Entries from a dataset

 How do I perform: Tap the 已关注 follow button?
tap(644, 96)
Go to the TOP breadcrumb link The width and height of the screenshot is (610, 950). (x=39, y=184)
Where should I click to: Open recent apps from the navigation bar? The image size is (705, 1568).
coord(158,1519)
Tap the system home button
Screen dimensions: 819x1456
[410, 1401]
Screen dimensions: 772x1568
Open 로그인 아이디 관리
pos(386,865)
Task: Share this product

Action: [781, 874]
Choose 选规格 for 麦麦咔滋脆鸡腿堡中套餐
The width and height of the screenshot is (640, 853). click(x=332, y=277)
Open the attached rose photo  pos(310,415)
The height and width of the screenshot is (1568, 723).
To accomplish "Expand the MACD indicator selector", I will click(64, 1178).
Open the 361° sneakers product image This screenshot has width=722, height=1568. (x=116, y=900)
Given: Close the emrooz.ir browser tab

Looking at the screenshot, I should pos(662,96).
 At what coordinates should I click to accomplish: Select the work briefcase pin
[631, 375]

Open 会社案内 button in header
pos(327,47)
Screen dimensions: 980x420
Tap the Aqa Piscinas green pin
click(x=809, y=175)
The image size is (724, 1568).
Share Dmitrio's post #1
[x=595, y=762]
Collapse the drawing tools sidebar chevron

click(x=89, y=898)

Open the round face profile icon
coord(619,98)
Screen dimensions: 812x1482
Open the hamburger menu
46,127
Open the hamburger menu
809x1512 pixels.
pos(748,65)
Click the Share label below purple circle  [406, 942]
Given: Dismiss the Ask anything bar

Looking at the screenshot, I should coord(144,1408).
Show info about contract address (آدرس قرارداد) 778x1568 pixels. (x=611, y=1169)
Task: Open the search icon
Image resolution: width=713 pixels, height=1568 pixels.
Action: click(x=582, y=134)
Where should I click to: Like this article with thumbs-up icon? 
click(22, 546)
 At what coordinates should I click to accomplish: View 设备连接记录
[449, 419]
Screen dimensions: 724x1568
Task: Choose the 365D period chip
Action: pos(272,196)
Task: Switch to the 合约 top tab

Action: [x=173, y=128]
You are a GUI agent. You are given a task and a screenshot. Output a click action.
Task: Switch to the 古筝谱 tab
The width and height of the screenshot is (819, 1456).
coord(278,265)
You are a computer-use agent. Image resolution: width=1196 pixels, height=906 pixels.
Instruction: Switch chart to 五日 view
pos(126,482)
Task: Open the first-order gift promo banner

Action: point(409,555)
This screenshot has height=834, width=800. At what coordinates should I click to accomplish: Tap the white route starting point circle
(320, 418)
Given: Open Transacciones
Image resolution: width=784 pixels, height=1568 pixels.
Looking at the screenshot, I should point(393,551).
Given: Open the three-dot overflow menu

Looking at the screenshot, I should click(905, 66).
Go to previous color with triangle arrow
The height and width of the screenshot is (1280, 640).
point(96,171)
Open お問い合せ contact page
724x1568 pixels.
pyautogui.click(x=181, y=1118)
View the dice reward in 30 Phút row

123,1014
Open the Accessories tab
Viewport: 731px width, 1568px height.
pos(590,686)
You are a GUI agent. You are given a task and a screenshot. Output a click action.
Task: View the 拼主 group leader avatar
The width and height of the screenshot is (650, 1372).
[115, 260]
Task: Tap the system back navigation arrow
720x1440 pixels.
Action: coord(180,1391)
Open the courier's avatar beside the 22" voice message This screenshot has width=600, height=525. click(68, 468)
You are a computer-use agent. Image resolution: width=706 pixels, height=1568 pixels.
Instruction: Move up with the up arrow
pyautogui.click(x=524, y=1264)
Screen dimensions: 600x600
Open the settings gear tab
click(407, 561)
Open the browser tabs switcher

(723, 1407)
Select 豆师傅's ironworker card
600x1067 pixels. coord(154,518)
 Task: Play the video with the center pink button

WHAT TO PRODUCE: Copy out the entries from the line with "Open the attached" to the line with "Looking at the screenshot, I should pos(662,96).", inclusive, reproducing each line without any change.

REPLY:
Open the attached rose photo  pos(310,415)
The height and width of the screenshot is (1568, 723).
To accomplish "Expand the MACD indicator selector", I will click(64, 1178).
Open the 361° sneakers product image This screenshot has width=722, height=1568. (x=116, y=900)
Given: Close the emrooz.ir browser tab

Looking at the screenshot, I should pos(662,96).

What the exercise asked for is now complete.